AA: – Najpierw mnie to bardzo bolało, bo tyle lat życia poświęciłam promocji Polski, pisałam książki i artykuły o polskiej historii, o polskich cierpieniach wojennych, objaśniałam Polskę Zachodowi na wielu poziomach, i w prasie, i w kontaktach z przedstawicielami rządów, i w kontaktach prywatnych. Więc na początku czułam się bardzo urażona. Ale potem coś się we mnie przełamało. Już mnie to nie obchodzi. Naprawdę rozpoznaję w tym ich języku propagandę lat 80. Nie jest to grupa ludzi, których opinie i stanowiska mogą mnie obchodzić czy dotknąć.

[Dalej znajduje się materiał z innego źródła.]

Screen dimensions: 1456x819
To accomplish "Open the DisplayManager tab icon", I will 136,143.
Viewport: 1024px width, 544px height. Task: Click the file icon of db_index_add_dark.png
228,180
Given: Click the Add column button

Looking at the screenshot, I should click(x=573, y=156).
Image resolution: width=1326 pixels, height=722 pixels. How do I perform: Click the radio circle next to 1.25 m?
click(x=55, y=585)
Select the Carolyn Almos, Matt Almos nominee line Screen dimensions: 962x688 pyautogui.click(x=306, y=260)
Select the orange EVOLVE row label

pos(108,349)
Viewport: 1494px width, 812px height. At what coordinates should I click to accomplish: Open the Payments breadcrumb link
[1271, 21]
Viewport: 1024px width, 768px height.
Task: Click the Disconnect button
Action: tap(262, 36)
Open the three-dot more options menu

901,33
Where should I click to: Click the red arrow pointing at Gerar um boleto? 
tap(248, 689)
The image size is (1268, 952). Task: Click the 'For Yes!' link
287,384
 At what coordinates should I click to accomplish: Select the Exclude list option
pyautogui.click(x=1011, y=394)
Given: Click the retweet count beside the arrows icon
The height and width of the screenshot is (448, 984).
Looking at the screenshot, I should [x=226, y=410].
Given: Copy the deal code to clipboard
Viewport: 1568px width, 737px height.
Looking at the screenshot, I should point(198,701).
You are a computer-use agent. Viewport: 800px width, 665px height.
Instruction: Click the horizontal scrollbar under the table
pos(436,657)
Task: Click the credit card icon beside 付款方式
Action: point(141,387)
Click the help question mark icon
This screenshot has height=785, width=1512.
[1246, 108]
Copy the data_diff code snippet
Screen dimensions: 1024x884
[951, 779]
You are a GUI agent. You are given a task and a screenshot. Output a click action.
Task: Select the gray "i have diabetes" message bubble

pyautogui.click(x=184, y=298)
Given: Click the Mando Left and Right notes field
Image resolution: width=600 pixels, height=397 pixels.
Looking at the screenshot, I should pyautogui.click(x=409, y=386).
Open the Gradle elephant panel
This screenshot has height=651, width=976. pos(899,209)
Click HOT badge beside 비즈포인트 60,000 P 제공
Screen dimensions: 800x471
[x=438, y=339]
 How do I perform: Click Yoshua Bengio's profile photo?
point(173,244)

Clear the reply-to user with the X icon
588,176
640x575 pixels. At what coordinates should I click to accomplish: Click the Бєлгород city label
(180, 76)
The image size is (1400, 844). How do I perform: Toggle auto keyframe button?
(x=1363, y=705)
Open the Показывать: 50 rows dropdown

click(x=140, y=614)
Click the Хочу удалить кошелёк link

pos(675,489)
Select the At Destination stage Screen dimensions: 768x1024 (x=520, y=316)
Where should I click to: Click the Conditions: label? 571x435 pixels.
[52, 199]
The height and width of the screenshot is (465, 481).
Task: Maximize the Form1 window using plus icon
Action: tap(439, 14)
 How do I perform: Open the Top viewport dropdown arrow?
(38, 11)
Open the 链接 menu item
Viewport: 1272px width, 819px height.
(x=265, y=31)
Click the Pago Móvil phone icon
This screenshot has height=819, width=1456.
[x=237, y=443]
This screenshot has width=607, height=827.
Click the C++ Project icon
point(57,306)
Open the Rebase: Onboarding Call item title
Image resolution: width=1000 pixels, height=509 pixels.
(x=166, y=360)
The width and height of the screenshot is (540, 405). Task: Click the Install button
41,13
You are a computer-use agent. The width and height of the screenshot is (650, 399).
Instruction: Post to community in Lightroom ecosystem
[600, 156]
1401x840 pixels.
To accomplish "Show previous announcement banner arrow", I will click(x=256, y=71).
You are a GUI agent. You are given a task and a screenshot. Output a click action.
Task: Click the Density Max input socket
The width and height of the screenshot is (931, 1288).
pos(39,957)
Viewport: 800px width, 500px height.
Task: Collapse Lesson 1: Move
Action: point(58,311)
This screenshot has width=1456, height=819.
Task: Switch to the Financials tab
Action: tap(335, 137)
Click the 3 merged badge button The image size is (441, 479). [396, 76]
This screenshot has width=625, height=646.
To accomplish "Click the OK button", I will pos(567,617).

RS: – Przypomnę, że żona została zaatakowana w TVP za kłamstwa o Polsce, kiedy powiedziała, że prezydent Kaczyński zginął w katastrofie lotniczej.
A pan sam?
RS: – Ja jednak to dalej przeżywam, bo siedem lat pracowałem na to, by Polska znalazła się w grupie trzymającej władzę w Unii Europejskiej. I wchodziliśmy do kolejnych wpływowych kręgów. Polska uczestniczyła w europejskim G6, wpływała na stanowisko Trójkąta Weimarskiego, cała Europa przyjmowała polskie Partnerstwo Wschodnie. A dziś jesteśmy jakimś dziwolągiem. Grupa Wyszehradzka jest w Unii postrzegana jako sojusz bezczelnych niewdzięczników. Na Zachodzie powstało wrażenie, że przez te osiem lat Polacy oszukiwali, tylko udawali, że są europejscy. A teraz wrócili w stare koleiny. Koledzy z PiS nie doceniają, jak bardzo egzotyczny jest dla Zachodu polski sarmatyzm.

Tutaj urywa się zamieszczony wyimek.